▶ [Exercise details]: From the listing below, output only the lines starting at the line that has "Viewport: 1568px width, 692px" and ending at the line that has "Task: Expand the", exactly as they appear, ends included.

▶ [Records shown]:
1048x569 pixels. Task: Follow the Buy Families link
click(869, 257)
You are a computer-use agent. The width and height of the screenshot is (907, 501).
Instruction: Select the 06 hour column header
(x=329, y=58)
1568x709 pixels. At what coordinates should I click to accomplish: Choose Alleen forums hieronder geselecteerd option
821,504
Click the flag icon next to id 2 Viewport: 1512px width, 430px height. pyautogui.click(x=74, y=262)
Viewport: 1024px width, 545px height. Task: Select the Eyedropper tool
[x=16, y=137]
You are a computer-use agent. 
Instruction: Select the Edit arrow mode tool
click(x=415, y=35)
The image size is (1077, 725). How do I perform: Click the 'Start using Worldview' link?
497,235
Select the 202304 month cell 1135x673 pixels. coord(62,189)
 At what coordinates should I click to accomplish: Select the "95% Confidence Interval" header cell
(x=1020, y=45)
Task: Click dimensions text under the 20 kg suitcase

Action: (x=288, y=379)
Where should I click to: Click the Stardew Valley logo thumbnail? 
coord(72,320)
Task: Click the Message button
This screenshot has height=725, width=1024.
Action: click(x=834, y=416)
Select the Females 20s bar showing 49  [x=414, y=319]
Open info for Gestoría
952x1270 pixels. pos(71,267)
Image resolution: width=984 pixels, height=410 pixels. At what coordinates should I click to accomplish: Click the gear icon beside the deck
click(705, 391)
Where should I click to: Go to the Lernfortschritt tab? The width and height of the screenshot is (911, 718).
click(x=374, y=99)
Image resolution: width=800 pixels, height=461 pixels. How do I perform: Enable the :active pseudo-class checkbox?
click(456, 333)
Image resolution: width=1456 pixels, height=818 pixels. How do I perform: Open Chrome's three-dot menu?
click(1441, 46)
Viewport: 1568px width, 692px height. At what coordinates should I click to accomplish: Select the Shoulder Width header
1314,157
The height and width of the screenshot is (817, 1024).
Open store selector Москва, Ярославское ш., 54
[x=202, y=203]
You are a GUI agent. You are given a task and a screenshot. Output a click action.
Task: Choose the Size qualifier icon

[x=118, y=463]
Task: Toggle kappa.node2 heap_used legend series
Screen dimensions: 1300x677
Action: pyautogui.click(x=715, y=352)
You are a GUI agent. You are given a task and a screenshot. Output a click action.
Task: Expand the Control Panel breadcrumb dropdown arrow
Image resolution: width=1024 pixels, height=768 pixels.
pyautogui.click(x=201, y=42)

▶ [Solution for this problem]:
Viewport: 1568px width, 692px height. At what coordinates should I click to accomplish: Select the Shoulder Width header
1314,157
The height and width of the screenshot is (817, 1024).
Open store selector Москва, Ярославское ш., 54
[x=202, y=203]
You are a GUI agent. You are given a task and a screenshot. Output a click action.
Task: Choose the Size qualifier icon

[x=118, y=463]
Task: Toggle kappa.node2 heap_used legend series
Screen dimensions: 1300x677
Action: pyautogui.click(x=715, y=352)
You are a GUI agent. You are given a task and a screenshot. Output a click action.
Task: Expand the Control Panel breadcrumb dropdown arrow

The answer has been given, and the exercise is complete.